Installing goes much like with a Poser file, the only difference is that instead of pointing the file to an External Runtime, you point it to the Content Folder inside DAZ Studio. Default path is C://Program Files/DAZ/Studio/content. This is the correct file path for most installers. However, zip files may be different.
When you'receive a Zip file that contains DAZ/Studio formatted files, you will need to open it and look at the file path to be sure where to install it.
As you can see in this example, the file path begins with a Content folder. Therefore, you will install into the folder that contains the Content folder, which in this case would be (C://Program Files)/DAZ/Studio. If you see that the zip does not contain a content folder at the beginning, then you will need to install it into (')/DAZ/Studio/content.
As with the Poser files – there are some folders that must not be changed are removed.
Do not touch the data folder.
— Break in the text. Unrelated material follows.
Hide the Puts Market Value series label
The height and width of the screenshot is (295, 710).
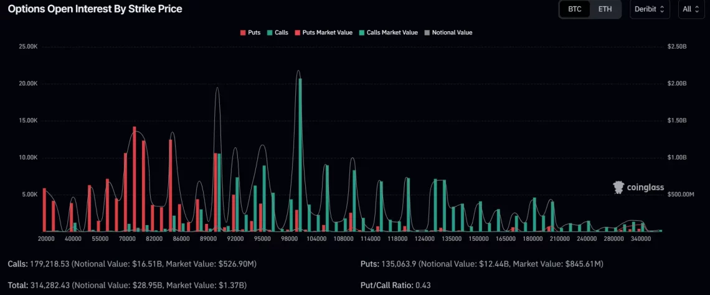coord(328,32)
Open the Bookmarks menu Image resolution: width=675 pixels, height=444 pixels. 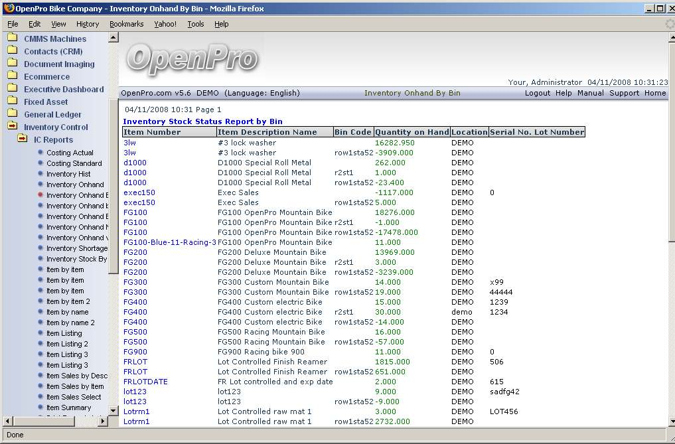coord(126,24)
The data folder contains everything. It is DAZ Studio's way of interpreting all of the other files and turning it onto a kind of database that can quickly be read by the program. It is listed directly under Content. Some DAZ/Studio formatted purchases or freebies may already have these data folders in them. This is one reason why it is preferable to install DAZ/Studio formatted files directly into DAZ/Studio.
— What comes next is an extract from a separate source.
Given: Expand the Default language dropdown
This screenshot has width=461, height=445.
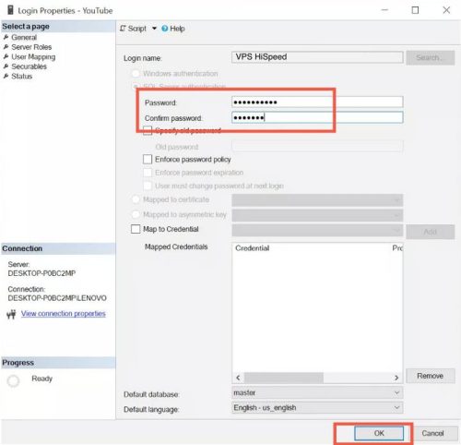Looking at the screenshot, I should point(317,408).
While it is conceivable to create External Runtimes for DAZ/Studio formatted content, it is not suggested, as some of the installers may contain important data files that need to remain in the Studio content folder, and not an external one. Until such a time as you understand fully the nature of the files, and what can and cannot safely be put into an external runtime, you should keep your DAZ/Studio formatted files safely installed within the DAZ/Studio Content Folder.
Do not touch the Runtime folder. In addition, note that you may eventually find a Runtime folder in your Content folder even though these are DAZ/Studio formatted files. This is because some products that are set up in DAZ/Studio format may still use geometries (OBJ files) and texture resources –(JPG files) Since most merchants also make their files in Poser format, it is much easier for them to leave the textures and geometries in the same folders as were used for Poser. So, just as with the Poser runtimes, you must not change or move or rename anything within the Geometries or Textures. Nor should you move the Runtime folder itself.
Once your content folder begins to fill up, you will probably choose to arrange the files and folders according to your wishes. As a general rule I would say to ignore anything that is outside of the Content Folder, except perhaps readme files and templates, which you can put where you want. All other files and folders found within the Content Folder (except for the Data Folder, and Runtime folder) can be re-arranged and re-named in any way you wish. Just remember if you'rename any files, be sure to rename the corresponding PNG that goes with it.
I hope this tutorial has been helpful to you. I know you will find that if you take the time to organize your files and Runtimes, you will benefit greatly when you are at work within the programs.